_Task instructions_
#1 Return everything in the passage on India ties from "182 days outside" down to "founders get one?", word for word.
#2 In the passage on India ties, what happens to existing PPF accounts after someone becomes an NRI?
#3 Please write what comes next in the passage on India ties, picking up right after its final line.

_Source passage_
>>>
Maintaining India Ties: What You Can and Cannot Do
Becoming an NRI does not mean severing your India connection. You can:
- Own property in India (including purchasing new property — NRIs can buy residential and commercial property in India)
- Hold Indian investments — shares, mutual funds, fixed deposits in NRO/NRE accounts
- Continue to be a director or shareholder of your Indian subsidiary (the opco in a flip structure)
- Receive income from India — rental income, dividends from Indian companies, interest — subject to TDS at applicable NRI rates
- Return to India for visits — there is no restriction on how often or for how long you visit, but ensure you don't accidentally tip over 182 days in a year
What changes:
- Your Indian savings accounts become NRO accounts — ordinary transactions are fine, but large repatriations require FEMA compliance
- You cannot contribute to PPF as an NRI (existing PPF accounts can be maintained until maturity)
- You may not be able to invest in certain Indian mutual fund schemes that restrict NRI participation
- Your Indian income (rent, dividends, interest) is now subject to TDS at NRI rates — often higher than resident rates for certain income types — with the ability to reclaim excess via ITR filing
Frequently Asked Questions
How many days do I need to be outside India to become an NRI?
182 days outside India in a financial year (April–March) under the basic rule. The deemed residency rule can override this for Indian citizens with INR 15 lakh+ Indian-source income who are not taxable anywhere — but Singapore residents paying Singapore tax are not caught by the deemed residency rule.
What is the Employment Pass and can Indian founders get one?
<<<
_Material shown_
>>>
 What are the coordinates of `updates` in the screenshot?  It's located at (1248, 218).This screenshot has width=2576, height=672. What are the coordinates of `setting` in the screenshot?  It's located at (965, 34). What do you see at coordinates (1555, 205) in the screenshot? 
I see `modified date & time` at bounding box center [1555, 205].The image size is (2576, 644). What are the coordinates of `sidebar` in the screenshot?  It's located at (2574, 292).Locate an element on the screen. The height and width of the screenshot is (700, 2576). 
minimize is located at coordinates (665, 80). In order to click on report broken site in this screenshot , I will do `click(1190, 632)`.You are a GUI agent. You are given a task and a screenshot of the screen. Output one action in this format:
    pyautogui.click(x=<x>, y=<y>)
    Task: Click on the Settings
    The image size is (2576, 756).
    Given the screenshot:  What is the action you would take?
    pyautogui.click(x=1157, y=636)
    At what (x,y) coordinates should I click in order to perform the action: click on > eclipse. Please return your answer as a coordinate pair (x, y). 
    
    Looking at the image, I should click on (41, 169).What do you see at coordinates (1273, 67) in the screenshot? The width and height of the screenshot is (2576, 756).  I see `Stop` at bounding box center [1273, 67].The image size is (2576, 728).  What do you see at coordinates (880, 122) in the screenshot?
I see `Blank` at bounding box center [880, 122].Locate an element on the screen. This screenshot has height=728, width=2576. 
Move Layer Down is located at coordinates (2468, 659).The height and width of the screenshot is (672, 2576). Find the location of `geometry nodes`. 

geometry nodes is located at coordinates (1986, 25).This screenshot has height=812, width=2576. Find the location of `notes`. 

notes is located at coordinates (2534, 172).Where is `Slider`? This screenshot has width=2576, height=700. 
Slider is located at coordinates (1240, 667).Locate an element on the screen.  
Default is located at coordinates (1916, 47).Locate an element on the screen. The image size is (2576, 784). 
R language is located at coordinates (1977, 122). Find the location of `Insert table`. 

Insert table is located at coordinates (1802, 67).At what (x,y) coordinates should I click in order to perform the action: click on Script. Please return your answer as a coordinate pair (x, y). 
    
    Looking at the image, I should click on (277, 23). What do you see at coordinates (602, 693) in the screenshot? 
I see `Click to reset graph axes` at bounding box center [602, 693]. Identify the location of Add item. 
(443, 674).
<<<
_Results in order_
#1
182 days outside India in a financial year (April–March) under the basic rule. The deemed residency rule can override this for Indian citizens with INR 15 lakh+ Indian-source income who are not taxable anywhere — but Singapore residents paying Singapore tax are not caught by the deemed residency rule.
What is the Employment Pass and can Indian founders get one?

#2 They can be maintained until maturity.

#3
The EP is Singapore's work visa for professionals drawing S$5,000/month or more from a Singapore company. Indian founders who relocate and take a salaried executive role in their Singapore Pte Ltd typically qualify. The company applies on their behalf through MOM's EP Online portal. COMPASS score assessment applies — most qualified founders with a genuine salary pass.
What does it actually cost to live in Singapore?
A family of four needs S$8,600–S$16,600/month depending on housing location and school choice. The biggest costs are rent (S$3,500–S$7,000) and international schooling (S$2,000–S$4,000/month for two children). Car ownership adds S$1,500–S$3,000/month — most founders skip it. The cost premium over Indian metros is real but is typically offset by significantly lower income tax and zero capital gains tax.
Conclusion
Relocating to Singapore as an Indian founder is a substantive life and business decision — not a tax gimmick. The financial case is strongest for founders with meaningful income (S$200K+/year) or significant equity value: the personal income tax savings and zero capital gains tax can represent millions of rupees over a multi-year horizon. The practical costs — rent, schooling, setup — are real and must be modelled honestly.
The legal mechanics are well-established: incorporate a Singapore company, draw a salary, apply for an Employment Pass, convert Indian bank accounts to NRO/NRE, and ensure your FEMA compliance is in order. None of this is exotic or complicated for a well-advised founder. The main risks are (1) failing to achieve genuine NRI status due to excess days in India, (2) triggering the POEM rules for your Singapore company, and (3) missing FEMA compliance obligations — all of which are manageable with proper advice.